Records to use START
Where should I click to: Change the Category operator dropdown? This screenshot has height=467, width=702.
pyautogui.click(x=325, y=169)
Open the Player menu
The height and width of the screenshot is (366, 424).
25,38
Records to use END
Extract each record, keeping it identical to the original.

Where should I click to: Change the Category operator dropdown? This screenshot has height=467, width=702.
pyautogui.click(x=325, y=169)
Open the Player menu
The height and width of the screenshot is (366, 424).
25,38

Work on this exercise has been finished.